My mother has made her home
this year in Haifa. She sends us handmade jewelry,
pictures of the new boyfriend and his son
in militia garb, letters streaked with good advice
(Baking soda and peroxide will take some yellow
from your teeth.) and arrogant apologies:
for the rarity of phone calls (she’s just so busy
with Chaim and their baby Pekinese),
for the wedding she just couldn’t make.
I take the shrink wrap off Yahtzee, set up the game
in the living room floor while my husband
heats apple cider and Red Hots on the stove. We plan: lime
and avocado trees, a small spice garden.
The birds peck and chase each other—the Romanov spirit
alive and thriving. We’ll keep the Kenmore.
Photo View
It was a picture of me I found,
one of thousands in our years together
taken on some filthy side street—
this one in Seoul or Daegu,
clear from the Hangul on the sign behind me
above a green pharmacy cross
and the young man,
master of the inscrutable Korean stare.
He’s watching me. He sees the curve of my neck,
my head turned to where he can barely not see
my face. I think I am beautiful from that angle.
I check to make sure.
I don’t remember him. Possibly, I never noticed him
at all, but here he is, years ago, watching me and I
can’t tell what he’s thinking.
I don’t remember the day or what I thought
when the flash went off. I don’t remember
ever owning that shirt or smiling with such exasperation.

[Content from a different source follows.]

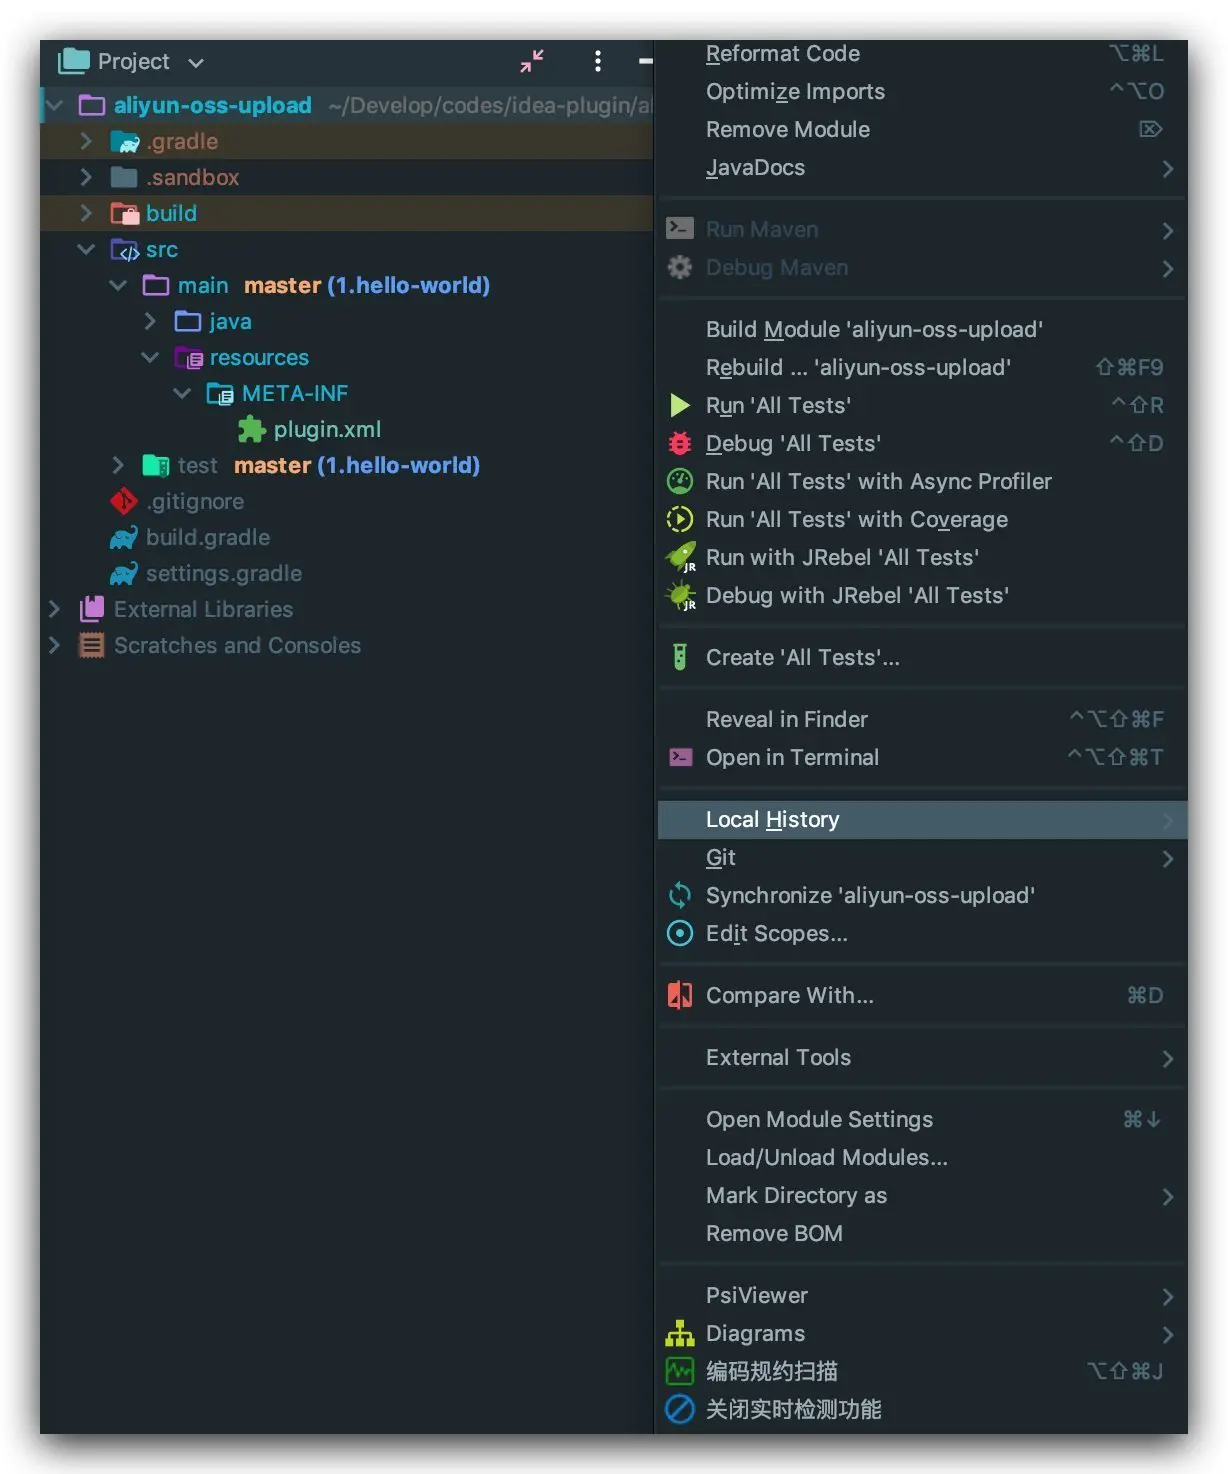Click the Synchronize refresh icon
Viewport: 1228px width, 1474px height.
click(x=680, y=895)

It might be a picture of someone else
except that my face is behind the expression,
my foreigner eyes and the scar beside my mouth
that you never asked about.
The young man isn’t looking into the camera,
as others on the street do
with their God-these-tourists faces.
They don’t know that we lived there,
worked there, searched twenty stores
for sliced cheese there. They don’t
know that we loved the city, and that I cried
more when I left than when I left the States,
that I was what I had always felt anyway:
the foreigner.
You would laugh if you saw my attempts
to make bibimbap in my American kitchen. The neighbors
don’t talk to me during the fall,
kimchi-making season,
and when I say hello, they glare obvious American glares.
They aren’t impressed by my beautiful angle.
Skin
He sheds his clothes birthing-style, stripping and thrusting
shirt, pants, shorts into an oblong nest beside the hamper,
then falls on the bed. All this world of progress,
and beds still creak like straining bridges,
over hills and dry riverbeds.
It’s not boredom in his expression as her clothes
pile across the arm of the feather-print chair, but it’s not
the interest of their first night, too hurried to hear
the springs, just thirst and mildly awkward satiation. After,
he saw the unevenness of her breasts. Early love is its own season.
Then the scraping together of bodies, the human smells,
(the staff meeting, the weekend chores) the rattle of the bedside table,
the endless endless creaking, rough against smooth against soft
against heat. A trace of voice in the sigh she knows
like the sound of cars on the street, like the tick
before the alarm clock buzzes, like bread bouncing from the toaster’s womb.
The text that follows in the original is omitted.